*WHAT YOU NEED TO DO*.
The result should be a word-for-word retyping of the entries below, free of pictures.

*Stored data entries*.
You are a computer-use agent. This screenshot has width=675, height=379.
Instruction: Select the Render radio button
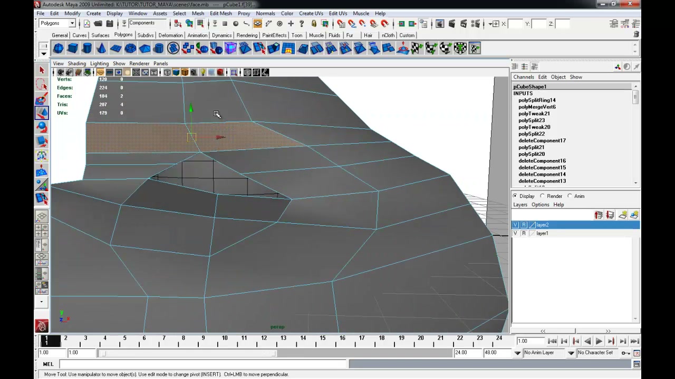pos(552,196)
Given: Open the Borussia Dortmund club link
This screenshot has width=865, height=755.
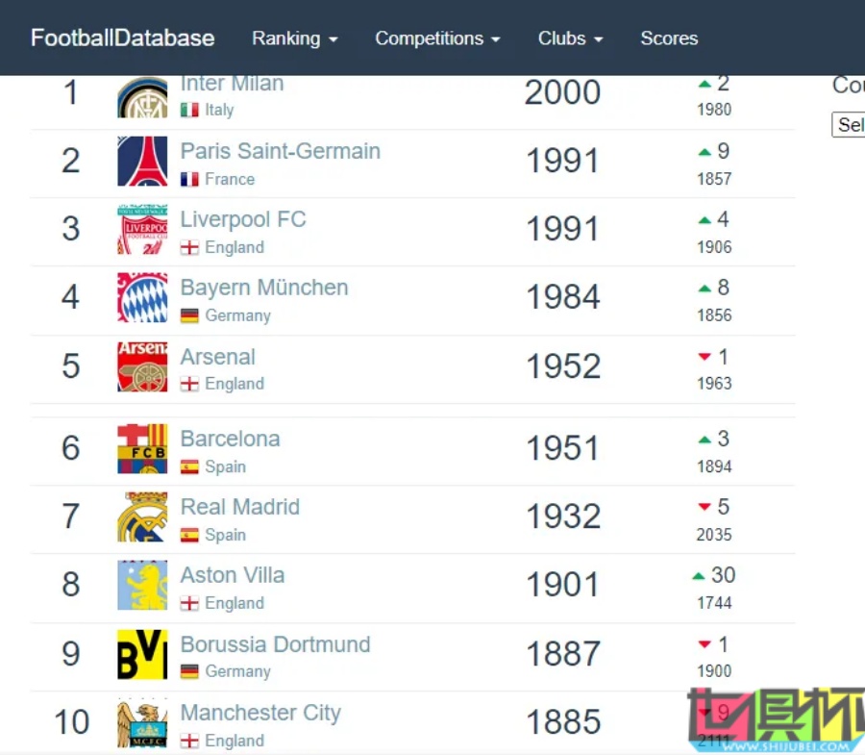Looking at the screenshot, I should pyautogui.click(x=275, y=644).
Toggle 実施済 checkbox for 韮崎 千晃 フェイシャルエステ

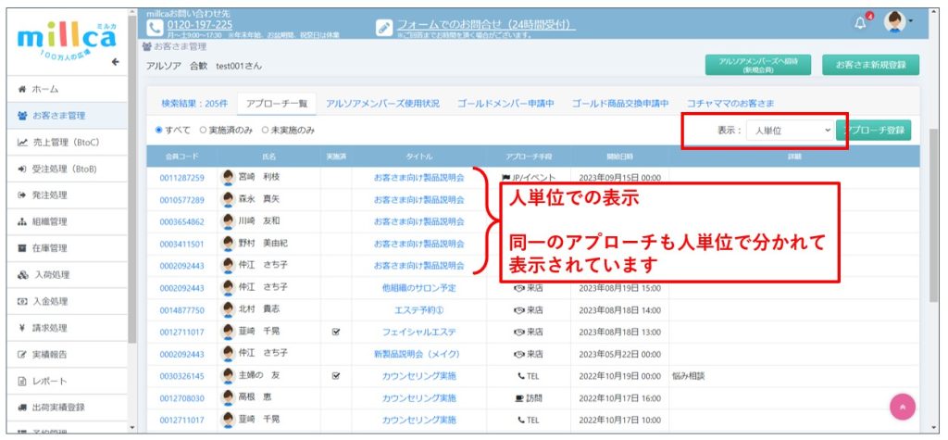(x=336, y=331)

*EXERCISE OUTPUT*.
You are a computer-use agent. This screenshot has width=675, height=379.
Instruction: Select the Render radio button
pos(552,196)
Given: Open the Borussia Dortmund club link
This screenshot has width=865, height=755.
Looking at the screenshot, I should pyautogui.click(x=275, y=644).
Toggle 実施済 checkbox for 韮崎 千晃 フェイシャルエステ

(x=336, y=331)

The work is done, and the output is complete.